Search code examples
rfunctionpdfsizepca

R: dynamically adjust output pdf size to plot area inside a function


I have a function like the one in the MWE below to generate a PCA biplot, with an aspect ratio of 1:1 to not bias its interpretation; that means sometimes I get narrower or wider plots depending on the data.

I would like to be able to somehow detect the plot area and make a pdf of the proper width and height to fit the plot well, because otherwise I end with unwanted extra space in the output file.

Check the MWE below:

pcaplot <- function(pobj, df, groupvar, filename){
    library(ggbiplot)
    P <- ggbiplot(pobj,
         obs.scale = 1, 
         var.scale=1,
         ellipse=T,
         circle=F,
         varname.size=3,
         var.axes=T,
         groups=df[,groupvar],
         alpha=0)
    P$layers <- c(geom_point(aes(color=df[,groupvar]), cex=5), P$layers)
    pdf(file=paste(filename,".pdf",sep=""), height=14, width=14) #USE PROPER WIDTH AND HEIGHT DEPENDING ON PLOT AREA
    print(
        P
    )
    dev.off()
}

data(iris)
pca.obj <- prcomp(iris[,1:4], center=TRUE, scale.=TRUE)
pcaplot(pca.obj, iris, "Species", "test")

Thanks!


Solution

  • I have a solution for you for better scaling.

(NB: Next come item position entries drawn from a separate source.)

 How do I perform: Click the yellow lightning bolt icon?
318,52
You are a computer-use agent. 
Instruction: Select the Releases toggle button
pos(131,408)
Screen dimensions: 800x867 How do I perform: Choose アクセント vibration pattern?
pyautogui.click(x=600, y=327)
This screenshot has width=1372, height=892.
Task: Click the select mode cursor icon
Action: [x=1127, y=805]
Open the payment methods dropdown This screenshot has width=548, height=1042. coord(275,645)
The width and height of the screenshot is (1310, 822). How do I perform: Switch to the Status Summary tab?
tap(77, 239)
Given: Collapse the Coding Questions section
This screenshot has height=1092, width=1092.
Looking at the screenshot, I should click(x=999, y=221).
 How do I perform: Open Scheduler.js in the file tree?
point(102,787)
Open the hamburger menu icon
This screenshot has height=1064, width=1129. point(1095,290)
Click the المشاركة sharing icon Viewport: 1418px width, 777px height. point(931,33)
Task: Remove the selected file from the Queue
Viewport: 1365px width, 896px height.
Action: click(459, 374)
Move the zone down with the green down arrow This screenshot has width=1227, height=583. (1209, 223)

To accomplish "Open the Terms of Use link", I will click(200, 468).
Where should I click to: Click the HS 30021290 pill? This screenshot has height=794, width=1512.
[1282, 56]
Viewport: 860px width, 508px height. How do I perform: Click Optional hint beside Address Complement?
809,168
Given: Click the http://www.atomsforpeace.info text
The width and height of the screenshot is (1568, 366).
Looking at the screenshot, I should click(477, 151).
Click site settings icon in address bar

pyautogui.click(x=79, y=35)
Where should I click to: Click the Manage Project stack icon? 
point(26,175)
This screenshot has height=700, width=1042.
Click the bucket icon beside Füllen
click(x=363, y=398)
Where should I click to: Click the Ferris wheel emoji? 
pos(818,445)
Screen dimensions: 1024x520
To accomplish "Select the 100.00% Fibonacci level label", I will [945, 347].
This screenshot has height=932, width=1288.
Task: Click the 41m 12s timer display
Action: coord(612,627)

    As a base you you should use your data object - is not a simple data.frame these is more inside. For example your pca.obj contain also list of x pca.obj$x -> there are points to plot

    pca.obj$x[,1] will be for PC1
    pca.obj$x[,3] will be for PC3

    now you can use them to calculate a range for points

    > pca.obj$x[,1] %>% range() %>% diff()
    [1] 6.064723
    
    > pca.obj$x[,3] %>% range() %>% diff()
    [1] 1.856603
    

    that values you can use as base to your scaling. (in my case I put also *3 to size of pdf to have a better resolution for fonts etc. with same ratio) In my example I will give you from your data Iris PC1 vs PC3

    library(magrittr) # for pipe
    pcaplot <- function(pobj, df, pca_choices, groupvar, filename){
    
    width_scale <-  pobj$x[,pca_choices[1]] %>% range() %>% diff() %>% ceiling() * 3
    height_scale <- pobj$x[,pca_choices[2]] %>% range() %>% diff() %>% ceiling() * 3
    
    library(ggbiplot)
    P <- ggbiplot(pobj,
                  choices = pca_choices,
                  obs.scale = 1, 
                  var.scale=1,
                  ellipse=T,
                  circle=F,
                  varname.size=3,
                  var.axes=T,
                  groups=df[,groupvar],
                  alpha=0)
        P$layers <- c(geom_point(aes(color=df[,groupvar]), cex=5), P$layers)
        pdf(file=paste(filename,".pdf",sep=""), height=height_scale, width=width_scale) #USE PROPER WIDTH AND HEIGHT DEPENDING ON PLOT AREA
        print(P)
        dev.off()
    }
    
    data(iris)
    pca.obj <- prcomp(iris[,1:4], center=TRUE, scale.=TRUE)
    pca_choices <- c(1, 3)
    pcaplot(pca.obj, iris, pca_choices, "Species", "test")
    

    black border just to show real space around.
    base version: enter image description here

    new : enter image description here